Q: Why did the blonde scale the chain-link fence? A: To see what was on the other side.
These women all work in the same office with the same female boss. Every day, they noticed the boss left work early. One day, the girls decided that, when the boss left, they`d be right behind her. After all, she never called or came back, so how was she to know?
The brunette was thrilled to be home early. She did a little gardening and went to bed early.
The redhead was elated to be able to get in a quick workout at her spa before meeting a dinner date.
The blonde was happy happy happy to be home, but when she got to her bedroom she heard a muffled noise from inside. Slowly, quietly, she cracked open the door and was mortified to see her husband in bed with HER BOSS!!! Ever so gently, she closed the door and crept out of her house.
The next day, at coffee break, the brunette and redhead mentioned leaving early again, and asked the blonde if she was with them.
"NO WAY," she exclaimed, "I almost got caught yesterday!"
After hours and hours of exhausting sex with a blonde, a man walks into his kitchen to get a drink. He fills his glass up with milk, when he looks down and realizes that his pecker is still really hot. So he sticks his pecker in the glass of milk to cool it down. Just as he does that the blonde walks in and says, "I always wondered how you refilled those things!"

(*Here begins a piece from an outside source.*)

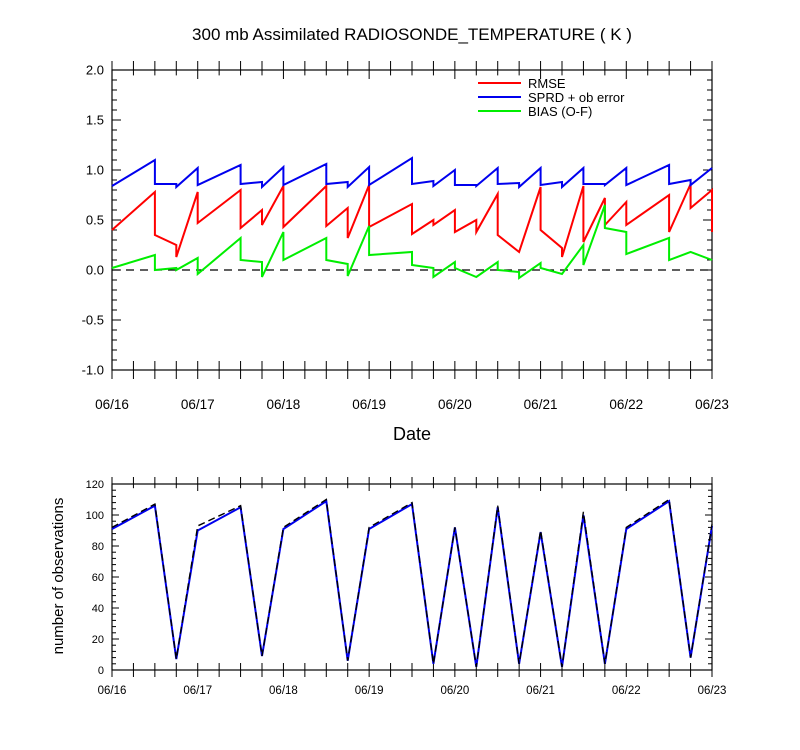 This screenshot has height=750, width=800. Describe the element at coordinates (98, 609) in the screenshot. I see `y-tick-label: 40` at that location.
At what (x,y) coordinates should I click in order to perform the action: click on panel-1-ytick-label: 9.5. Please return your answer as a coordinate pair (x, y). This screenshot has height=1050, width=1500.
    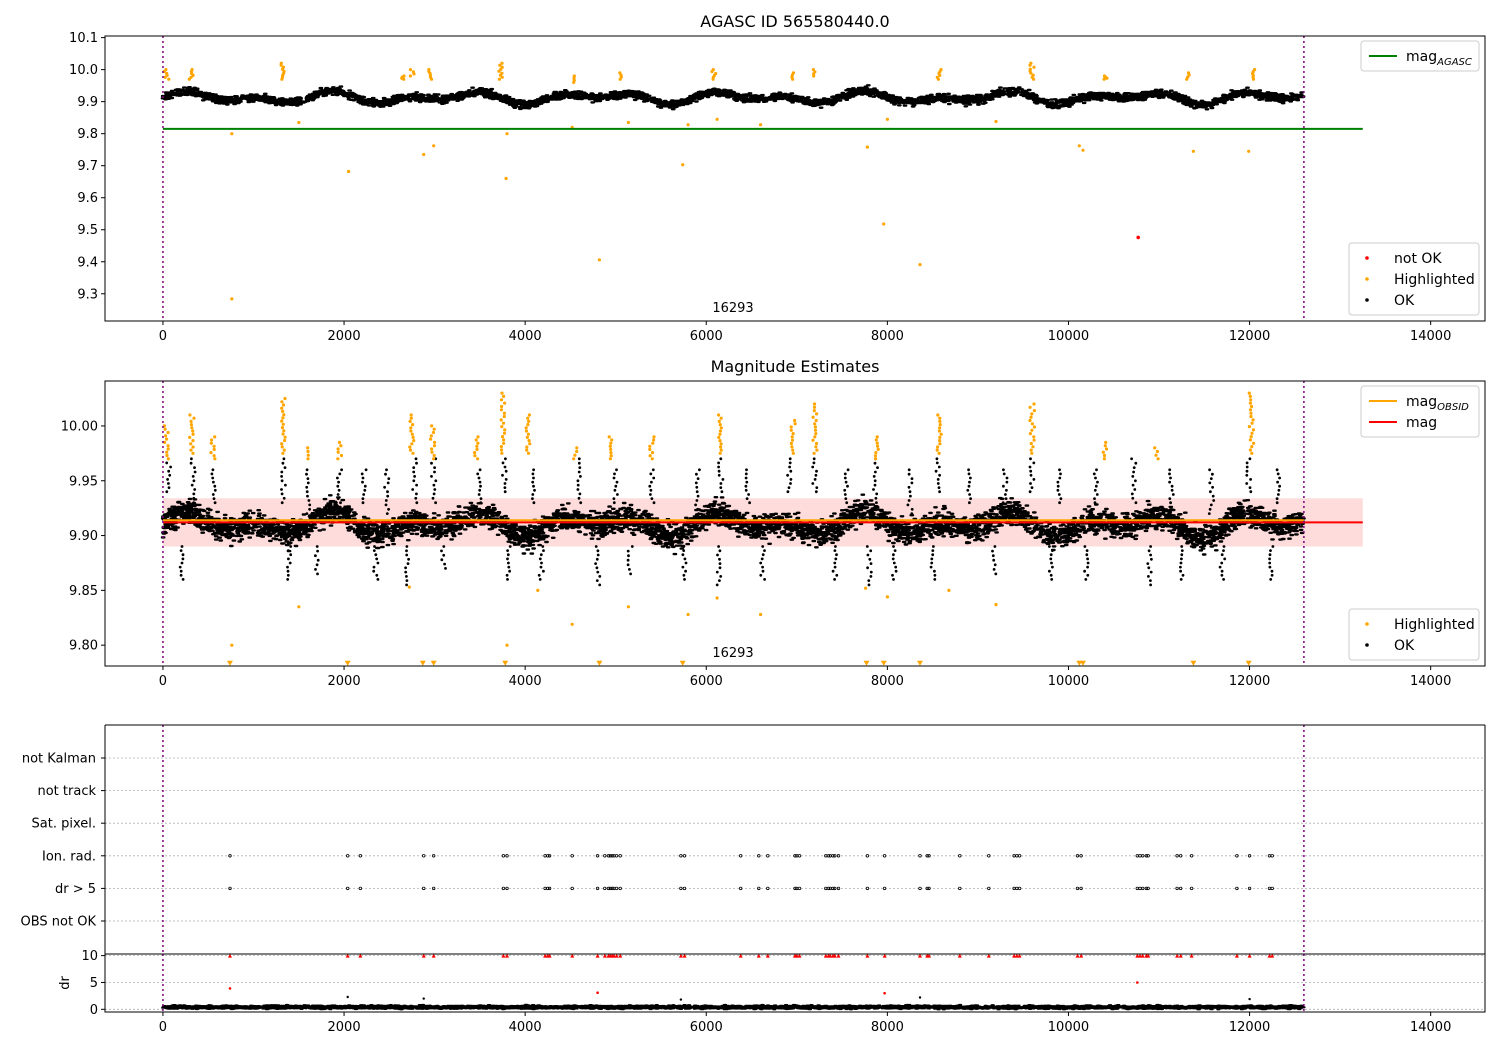
    Looking at the image, I should click on (88, 230).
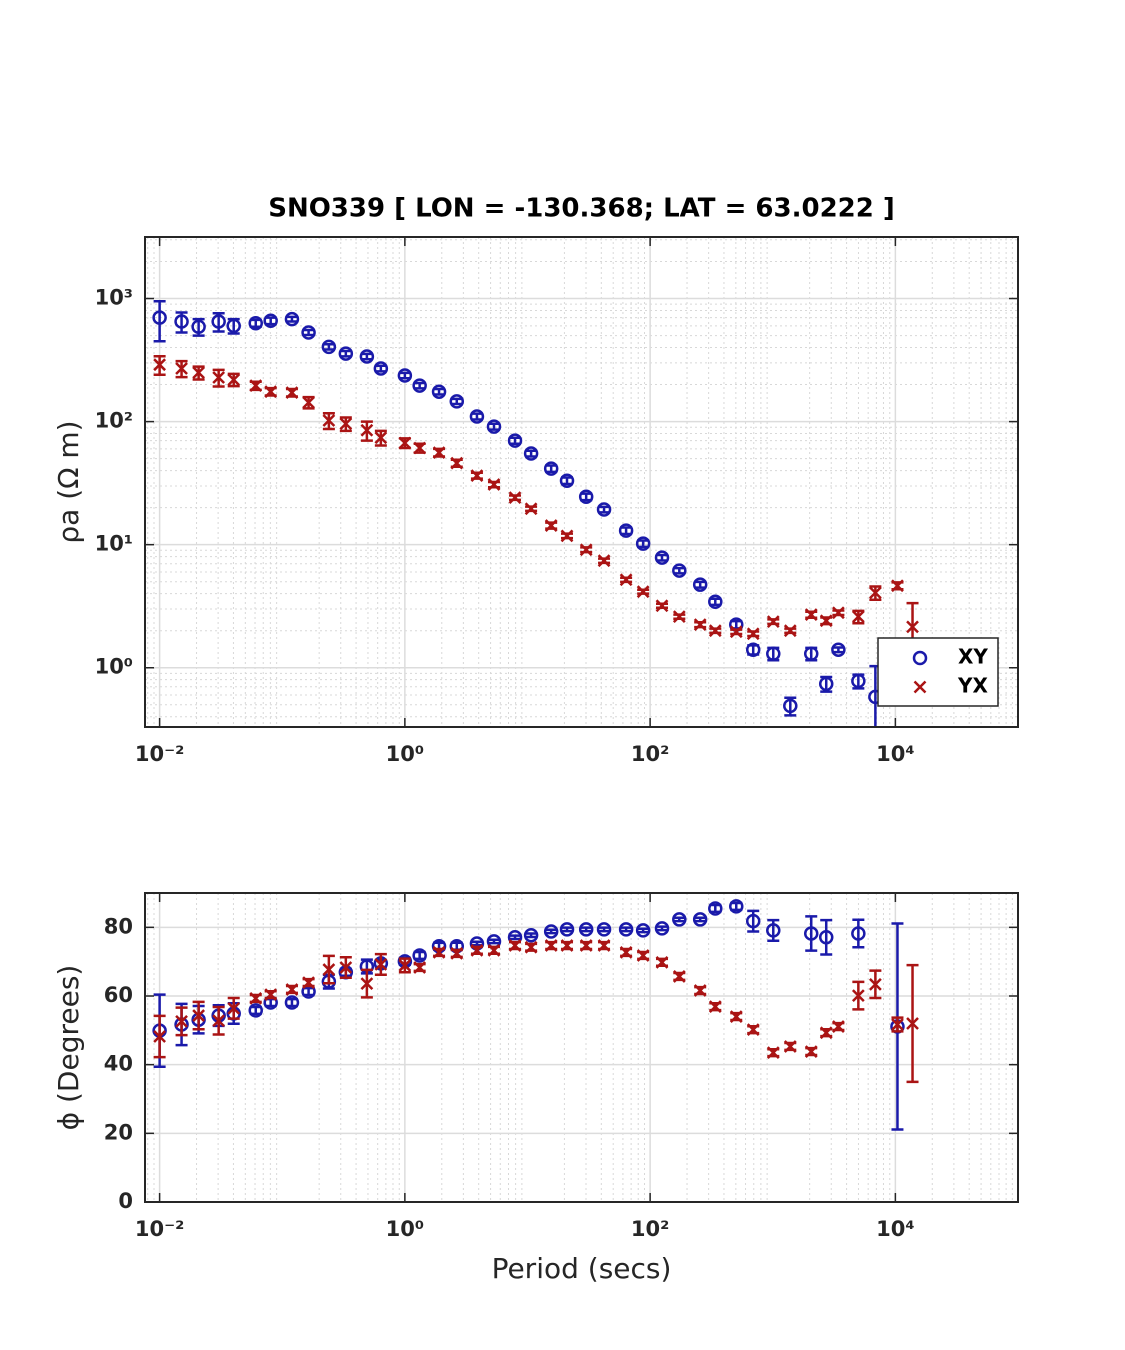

A young blonde was on vacation in the depths of Louisiana. She wanted a pair of genuine alligator shoes in the worst way, >but was very reluctant to pay the high prices the local vendors were asking. After becoming very frustrated with the "no haggle" attitude of one of the shopkeepers, the blonde shouted, "Maybe I`ll just go out and catch my own alligator so I can get a pair of shoes at a reasonable price!"
The shopkeeper said, "By all means, be my guest. Maybe you`ll luck out and catch yourself a big one!"
Determined, the blonde turned and headed for the swamps, set on catching herself an alligator.
Later in the day, the shopkeeper is driving home, when he spots the young woman standing waist deep in the water, shotgun in hand. Just then, he sees a huge 9 foot alligator swimming quickly toward her. She takes aim and shoots, killing the alligator. With a great deal of effort hauls it on to the swamp bank. Laying nearby were several more of the dead creatures. >The shopkeeper watches in amazement.
Just then the blonde flips the alligator on it`s back, and frustrated, shouts out, "Damn it, this one isn`t wearing any shoes either!!"